___ Extract to read ___
Before I started working at the Isabella Stewart Gardner Museum, I had often heard its founder described as a pioneering collector. Few art historians, however, could explain to me what this meant. Research for a forthcoming exhibition, ‘Off the Wall: Gardner and Her Masterpieces’ (10 March–15 August), offered answers hidden in plain sight. Faced with the challenge of closing the museum’s piano nobile for roof maintenance, a necessity pushed forward by last year’s record snow fall, curator Christina Nielsen devised a solution as practical as it is clever. Together, we chose the 25 best paintings and drawings from this floor – including works by Rembrandt, Rubens, and Michelangelo – for display in our temporary exhibition gallery and, with curatorial research fellow Casey Riley, have supplemented them with archival materials relating to Gardner’s acquisitions.
Anyone who has visited Gardner’s neo-Renaissance palace, Fenway Court, will understand why this is an unprecedented event. Whereas many museums present their art with accompanying explanatory texts in well-lit white cubes, our permanent collection is fixed in the Gilded-Age installation stipulated by the founder on her death in 1924. Moving Gardner’s masterpieces from the historic palace and into the Renzo Piano-designed exhibition space, where each one can be lit to its best advantage, unobstructed by furniture and supplemented with informative texts, provides a rare opportunity to see them all afresh.
___ Data rows ___
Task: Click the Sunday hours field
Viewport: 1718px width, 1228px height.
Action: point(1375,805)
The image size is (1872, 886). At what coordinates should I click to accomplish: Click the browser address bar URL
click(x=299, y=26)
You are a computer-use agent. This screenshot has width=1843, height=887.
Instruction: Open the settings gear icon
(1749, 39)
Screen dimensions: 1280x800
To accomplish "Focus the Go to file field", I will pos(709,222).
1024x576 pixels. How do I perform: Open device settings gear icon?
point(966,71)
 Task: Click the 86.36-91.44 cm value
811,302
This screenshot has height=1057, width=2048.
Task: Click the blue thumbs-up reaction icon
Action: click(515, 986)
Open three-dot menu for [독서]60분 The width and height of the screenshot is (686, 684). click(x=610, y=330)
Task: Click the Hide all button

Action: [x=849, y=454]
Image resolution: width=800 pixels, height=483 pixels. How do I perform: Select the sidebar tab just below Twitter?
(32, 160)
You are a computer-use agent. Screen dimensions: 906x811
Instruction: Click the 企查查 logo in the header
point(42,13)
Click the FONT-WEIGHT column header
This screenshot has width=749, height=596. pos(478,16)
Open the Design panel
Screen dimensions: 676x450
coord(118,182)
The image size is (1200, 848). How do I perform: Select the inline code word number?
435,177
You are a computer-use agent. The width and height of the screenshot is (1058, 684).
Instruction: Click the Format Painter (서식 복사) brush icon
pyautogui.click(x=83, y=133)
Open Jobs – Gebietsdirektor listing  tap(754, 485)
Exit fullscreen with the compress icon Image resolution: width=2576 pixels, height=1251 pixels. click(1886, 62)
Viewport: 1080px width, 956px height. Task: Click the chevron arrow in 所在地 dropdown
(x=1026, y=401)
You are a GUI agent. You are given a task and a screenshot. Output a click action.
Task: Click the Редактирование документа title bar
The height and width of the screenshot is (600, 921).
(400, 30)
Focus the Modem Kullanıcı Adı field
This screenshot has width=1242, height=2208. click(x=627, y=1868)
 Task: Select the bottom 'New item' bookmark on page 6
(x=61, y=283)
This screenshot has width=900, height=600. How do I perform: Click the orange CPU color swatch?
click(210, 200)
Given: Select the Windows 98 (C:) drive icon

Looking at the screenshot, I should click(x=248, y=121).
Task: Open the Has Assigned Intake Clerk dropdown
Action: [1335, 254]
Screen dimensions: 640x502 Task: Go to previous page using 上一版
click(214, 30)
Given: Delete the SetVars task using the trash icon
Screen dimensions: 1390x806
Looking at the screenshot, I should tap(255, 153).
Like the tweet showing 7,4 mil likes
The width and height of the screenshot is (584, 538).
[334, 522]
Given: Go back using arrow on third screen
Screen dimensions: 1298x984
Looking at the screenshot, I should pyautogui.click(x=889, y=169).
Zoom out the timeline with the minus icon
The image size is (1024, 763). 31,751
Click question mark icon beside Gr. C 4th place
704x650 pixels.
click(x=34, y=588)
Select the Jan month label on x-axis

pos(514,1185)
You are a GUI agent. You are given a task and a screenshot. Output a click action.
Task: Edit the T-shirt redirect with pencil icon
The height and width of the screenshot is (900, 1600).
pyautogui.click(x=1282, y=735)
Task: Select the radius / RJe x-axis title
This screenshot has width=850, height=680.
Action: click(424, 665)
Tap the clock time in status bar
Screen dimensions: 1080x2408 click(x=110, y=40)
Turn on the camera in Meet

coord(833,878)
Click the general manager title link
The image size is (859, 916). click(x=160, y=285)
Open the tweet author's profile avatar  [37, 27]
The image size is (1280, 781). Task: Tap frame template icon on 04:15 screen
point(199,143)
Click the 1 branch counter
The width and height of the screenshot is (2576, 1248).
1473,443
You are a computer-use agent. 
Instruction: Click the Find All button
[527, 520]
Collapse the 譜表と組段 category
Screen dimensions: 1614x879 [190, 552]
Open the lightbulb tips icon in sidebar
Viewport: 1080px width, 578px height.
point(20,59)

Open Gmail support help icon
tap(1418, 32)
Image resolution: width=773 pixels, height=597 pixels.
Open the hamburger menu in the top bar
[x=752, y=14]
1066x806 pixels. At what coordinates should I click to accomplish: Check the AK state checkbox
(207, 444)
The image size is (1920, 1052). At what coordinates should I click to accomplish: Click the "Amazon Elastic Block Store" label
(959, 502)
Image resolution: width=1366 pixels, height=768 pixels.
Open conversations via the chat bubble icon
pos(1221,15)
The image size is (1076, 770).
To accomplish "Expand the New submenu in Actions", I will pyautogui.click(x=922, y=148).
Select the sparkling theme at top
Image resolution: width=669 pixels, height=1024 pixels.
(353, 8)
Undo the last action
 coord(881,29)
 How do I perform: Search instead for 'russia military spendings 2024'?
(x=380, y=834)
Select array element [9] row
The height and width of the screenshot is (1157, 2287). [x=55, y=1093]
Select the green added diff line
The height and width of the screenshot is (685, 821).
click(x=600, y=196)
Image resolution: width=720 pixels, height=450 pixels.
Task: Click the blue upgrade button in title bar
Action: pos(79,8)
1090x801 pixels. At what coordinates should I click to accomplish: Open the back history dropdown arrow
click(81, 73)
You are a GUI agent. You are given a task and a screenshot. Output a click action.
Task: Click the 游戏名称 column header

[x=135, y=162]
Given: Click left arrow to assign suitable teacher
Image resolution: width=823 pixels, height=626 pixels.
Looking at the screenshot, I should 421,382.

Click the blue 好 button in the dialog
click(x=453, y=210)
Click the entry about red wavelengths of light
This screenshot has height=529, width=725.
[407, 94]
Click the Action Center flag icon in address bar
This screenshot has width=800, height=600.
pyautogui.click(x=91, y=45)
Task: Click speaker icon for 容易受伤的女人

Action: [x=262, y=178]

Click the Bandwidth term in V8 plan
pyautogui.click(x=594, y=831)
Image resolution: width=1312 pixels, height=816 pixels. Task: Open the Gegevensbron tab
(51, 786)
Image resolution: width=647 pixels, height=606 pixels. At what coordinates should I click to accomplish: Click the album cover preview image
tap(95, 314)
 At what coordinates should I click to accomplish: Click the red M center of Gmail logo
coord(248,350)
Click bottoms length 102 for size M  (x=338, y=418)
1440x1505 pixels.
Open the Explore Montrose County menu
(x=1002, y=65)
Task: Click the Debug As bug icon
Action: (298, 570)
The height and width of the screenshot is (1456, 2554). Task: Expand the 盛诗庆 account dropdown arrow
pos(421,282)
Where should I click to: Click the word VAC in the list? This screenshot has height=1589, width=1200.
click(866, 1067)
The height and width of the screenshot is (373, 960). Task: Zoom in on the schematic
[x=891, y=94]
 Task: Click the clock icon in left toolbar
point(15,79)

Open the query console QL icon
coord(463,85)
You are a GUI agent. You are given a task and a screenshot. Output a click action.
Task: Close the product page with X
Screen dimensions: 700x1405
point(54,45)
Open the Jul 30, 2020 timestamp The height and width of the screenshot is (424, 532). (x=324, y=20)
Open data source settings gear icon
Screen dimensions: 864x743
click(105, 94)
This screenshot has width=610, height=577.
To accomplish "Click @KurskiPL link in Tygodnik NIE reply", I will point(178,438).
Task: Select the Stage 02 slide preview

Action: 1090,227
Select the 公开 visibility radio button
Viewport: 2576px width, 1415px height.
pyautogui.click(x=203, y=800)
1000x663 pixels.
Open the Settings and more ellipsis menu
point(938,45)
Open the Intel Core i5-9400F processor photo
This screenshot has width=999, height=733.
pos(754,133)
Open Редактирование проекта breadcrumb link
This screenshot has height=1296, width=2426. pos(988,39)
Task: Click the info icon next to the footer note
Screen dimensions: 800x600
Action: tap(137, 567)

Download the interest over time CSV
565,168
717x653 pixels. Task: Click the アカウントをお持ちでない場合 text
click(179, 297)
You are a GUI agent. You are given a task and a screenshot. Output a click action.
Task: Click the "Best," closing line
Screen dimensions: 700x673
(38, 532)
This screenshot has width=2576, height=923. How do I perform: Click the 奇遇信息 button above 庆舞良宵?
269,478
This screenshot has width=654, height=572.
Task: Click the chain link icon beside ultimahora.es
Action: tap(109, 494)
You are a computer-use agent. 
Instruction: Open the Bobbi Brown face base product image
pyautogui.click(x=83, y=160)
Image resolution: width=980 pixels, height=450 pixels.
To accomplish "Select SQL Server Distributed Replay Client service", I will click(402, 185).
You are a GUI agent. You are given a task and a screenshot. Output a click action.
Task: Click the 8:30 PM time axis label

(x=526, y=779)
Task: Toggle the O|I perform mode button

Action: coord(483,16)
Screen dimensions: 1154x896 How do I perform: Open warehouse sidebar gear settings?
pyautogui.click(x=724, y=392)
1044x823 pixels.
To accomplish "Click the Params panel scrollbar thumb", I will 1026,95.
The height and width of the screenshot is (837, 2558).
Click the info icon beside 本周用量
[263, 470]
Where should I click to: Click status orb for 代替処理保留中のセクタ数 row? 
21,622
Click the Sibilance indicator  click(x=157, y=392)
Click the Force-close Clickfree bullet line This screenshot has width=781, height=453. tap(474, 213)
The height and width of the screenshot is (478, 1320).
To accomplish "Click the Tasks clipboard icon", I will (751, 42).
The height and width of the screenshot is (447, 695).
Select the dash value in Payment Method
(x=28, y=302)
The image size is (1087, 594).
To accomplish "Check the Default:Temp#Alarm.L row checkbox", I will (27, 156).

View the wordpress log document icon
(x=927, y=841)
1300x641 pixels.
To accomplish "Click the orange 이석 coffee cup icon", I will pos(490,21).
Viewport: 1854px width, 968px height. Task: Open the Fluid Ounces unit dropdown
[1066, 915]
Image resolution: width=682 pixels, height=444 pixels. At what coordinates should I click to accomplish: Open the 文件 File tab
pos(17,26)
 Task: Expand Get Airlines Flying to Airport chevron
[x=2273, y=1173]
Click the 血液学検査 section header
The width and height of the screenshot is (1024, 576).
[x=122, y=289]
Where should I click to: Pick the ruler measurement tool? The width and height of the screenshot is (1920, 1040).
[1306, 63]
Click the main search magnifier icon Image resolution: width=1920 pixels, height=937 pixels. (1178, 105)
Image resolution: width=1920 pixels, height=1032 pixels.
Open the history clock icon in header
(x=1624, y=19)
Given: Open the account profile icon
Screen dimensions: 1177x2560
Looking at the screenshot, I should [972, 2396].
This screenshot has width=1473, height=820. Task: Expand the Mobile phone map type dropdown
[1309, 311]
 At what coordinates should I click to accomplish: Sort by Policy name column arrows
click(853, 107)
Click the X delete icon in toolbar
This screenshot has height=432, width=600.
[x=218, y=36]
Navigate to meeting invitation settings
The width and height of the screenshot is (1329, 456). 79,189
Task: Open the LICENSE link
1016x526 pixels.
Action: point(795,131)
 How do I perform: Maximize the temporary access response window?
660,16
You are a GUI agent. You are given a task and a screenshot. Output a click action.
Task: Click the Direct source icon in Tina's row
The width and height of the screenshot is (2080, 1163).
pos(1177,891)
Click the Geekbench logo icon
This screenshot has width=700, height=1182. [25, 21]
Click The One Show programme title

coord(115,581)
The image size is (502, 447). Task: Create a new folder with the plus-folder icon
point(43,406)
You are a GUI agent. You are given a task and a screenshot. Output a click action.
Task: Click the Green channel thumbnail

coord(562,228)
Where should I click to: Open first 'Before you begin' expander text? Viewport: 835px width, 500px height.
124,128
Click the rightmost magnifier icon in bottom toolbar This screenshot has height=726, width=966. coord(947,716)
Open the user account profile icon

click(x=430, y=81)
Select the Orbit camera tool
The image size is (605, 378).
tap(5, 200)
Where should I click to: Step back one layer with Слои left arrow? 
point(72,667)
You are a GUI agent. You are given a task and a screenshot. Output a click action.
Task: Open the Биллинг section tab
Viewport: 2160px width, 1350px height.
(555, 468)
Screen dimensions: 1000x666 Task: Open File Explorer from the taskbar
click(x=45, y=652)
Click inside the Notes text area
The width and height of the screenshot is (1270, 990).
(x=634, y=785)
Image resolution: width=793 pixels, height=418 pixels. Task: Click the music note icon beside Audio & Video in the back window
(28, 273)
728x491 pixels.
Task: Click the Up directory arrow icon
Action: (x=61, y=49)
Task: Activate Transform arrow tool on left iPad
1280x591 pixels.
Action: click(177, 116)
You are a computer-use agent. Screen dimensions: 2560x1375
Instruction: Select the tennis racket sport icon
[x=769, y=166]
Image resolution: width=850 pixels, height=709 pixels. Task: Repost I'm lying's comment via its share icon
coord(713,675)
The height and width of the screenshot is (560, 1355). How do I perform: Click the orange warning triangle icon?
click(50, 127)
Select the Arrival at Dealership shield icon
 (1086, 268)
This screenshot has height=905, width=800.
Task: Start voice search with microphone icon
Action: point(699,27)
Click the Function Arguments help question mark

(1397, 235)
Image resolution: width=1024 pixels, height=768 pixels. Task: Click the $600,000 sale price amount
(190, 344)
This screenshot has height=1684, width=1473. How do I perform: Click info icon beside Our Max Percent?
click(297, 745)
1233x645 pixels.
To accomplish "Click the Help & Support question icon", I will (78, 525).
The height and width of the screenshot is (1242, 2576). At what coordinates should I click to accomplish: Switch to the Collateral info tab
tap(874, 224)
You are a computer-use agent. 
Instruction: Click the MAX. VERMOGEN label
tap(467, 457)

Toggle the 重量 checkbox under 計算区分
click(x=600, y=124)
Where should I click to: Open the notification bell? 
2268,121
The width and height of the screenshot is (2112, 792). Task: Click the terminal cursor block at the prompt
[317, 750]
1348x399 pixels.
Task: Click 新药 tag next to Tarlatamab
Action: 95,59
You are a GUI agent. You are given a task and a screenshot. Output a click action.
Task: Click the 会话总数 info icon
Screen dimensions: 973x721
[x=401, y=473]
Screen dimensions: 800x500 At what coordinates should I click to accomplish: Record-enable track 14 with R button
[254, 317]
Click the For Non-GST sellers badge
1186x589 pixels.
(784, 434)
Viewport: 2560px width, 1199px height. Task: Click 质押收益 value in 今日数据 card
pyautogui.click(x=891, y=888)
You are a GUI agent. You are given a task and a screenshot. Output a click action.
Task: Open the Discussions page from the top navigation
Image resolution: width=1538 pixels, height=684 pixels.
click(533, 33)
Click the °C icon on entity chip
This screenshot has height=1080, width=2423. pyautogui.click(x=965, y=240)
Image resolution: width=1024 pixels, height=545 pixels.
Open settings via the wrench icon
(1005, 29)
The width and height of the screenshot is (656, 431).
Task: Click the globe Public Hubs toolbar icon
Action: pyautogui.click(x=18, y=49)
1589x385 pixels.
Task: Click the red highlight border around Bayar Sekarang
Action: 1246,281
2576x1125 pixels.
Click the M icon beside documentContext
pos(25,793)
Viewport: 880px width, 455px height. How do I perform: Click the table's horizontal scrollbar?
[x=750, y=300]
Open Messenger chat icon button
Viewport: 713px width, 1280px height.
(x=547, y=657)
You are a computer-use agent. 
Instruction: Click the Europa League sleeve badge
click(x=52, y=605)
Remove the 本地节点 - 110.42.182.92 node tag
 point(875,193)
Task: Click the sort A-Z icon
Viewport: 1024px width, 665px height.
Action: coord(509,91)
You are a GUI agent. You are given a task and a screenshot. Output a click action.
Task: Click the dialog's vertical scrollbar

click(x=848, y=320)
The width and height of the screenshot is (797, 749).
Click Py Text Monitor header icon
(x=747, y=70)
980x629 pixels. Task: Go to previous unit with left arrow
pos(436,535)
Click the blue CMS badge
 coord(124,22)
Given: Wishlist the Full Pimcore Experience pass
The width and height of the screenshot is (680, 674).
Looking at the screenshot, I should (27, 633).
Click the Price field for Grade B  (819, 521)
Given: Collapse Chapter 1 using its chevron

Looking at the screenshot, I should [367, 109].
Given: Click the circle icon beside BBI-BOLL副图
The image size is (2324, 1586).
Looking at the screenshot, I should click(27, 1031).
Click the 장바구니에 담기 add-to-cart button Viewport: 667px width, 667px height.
___
**What to produce**
Extend the essay on the Isabella Stewart Gardner Museum's "Off the Wall" exhibition, continuing from the point at which it ends.

**Result of this task**
Careful examination of individual paintings offered a new appreciation of their finest details and exacting techniques. Take, for example, the Virgin and Child with infant Saint John the Baptist and six female saints by Andrea Mantegna. He inscribed this jewel-like devotional painting with the words ‘ANDREAS MANTIN[IA]’ on a rock ledge in the foreground, but in letters so tiny that they are only discernable at close range and in good light. That Mantegna conceived of the Virgin and Child as a work for sustained contemplation is also attested by its elaborate sacred landscape, embedded with equally miniscule episodes from the lives of five saints. St Christopher fords a river at its established crossing, marked by stakes linked together with black cord, while nearby a dragon emerges from his cave in the final showdown with St George.
This rare work by the court painter to the Gonzaga family no doubt appealed to a collector who fashioned herself as a modern-day Isabella d’Este. In 1899, Gardner acquired it through the intervention of archaeologist Richard Norton. Working on this exhibition, it surprised me to learn how many individuals were instrumental in helping to build her art collection, beyond the celebrated connoisseur Bernard Berenson. Indeed, the Mantegna led him to opine in a letter to Gardner, ‘But, oh, I do wish you had not bought it without consulting me.’ Their relationship was hardly exclusive and her opportunism often provoked his jealousy. In 1907, Gardner acquired Gentile Bellini’s The Seated Scribe with the help of society portraitist Anders Zorn, causing Berenson to seethe with envy.
Letters, photographs, and drawings from the museum archive shed new light on the mechanics of buying by correspondence. Telling in this context is a recently discovered watercolour of Piero della Francesca’s Hercules. The art dealer Elia Volpi offered this remarkable fresco of the mythological hero to Gardner through American painter Joseph Lindon Smith, during his tour of Italy in 1903. Smith relayed the news back to his patroness in Boston, where images of it were available only in black-and-white reproduction. The watercolour, commissioned by Volpi and forwarded to Gardner, renders Hercules in colour and with enough detail to suggest its condition, including vertical cracks in the plaster surface. She acquired the fresco for $40,000 and it became the first Piero in the United States.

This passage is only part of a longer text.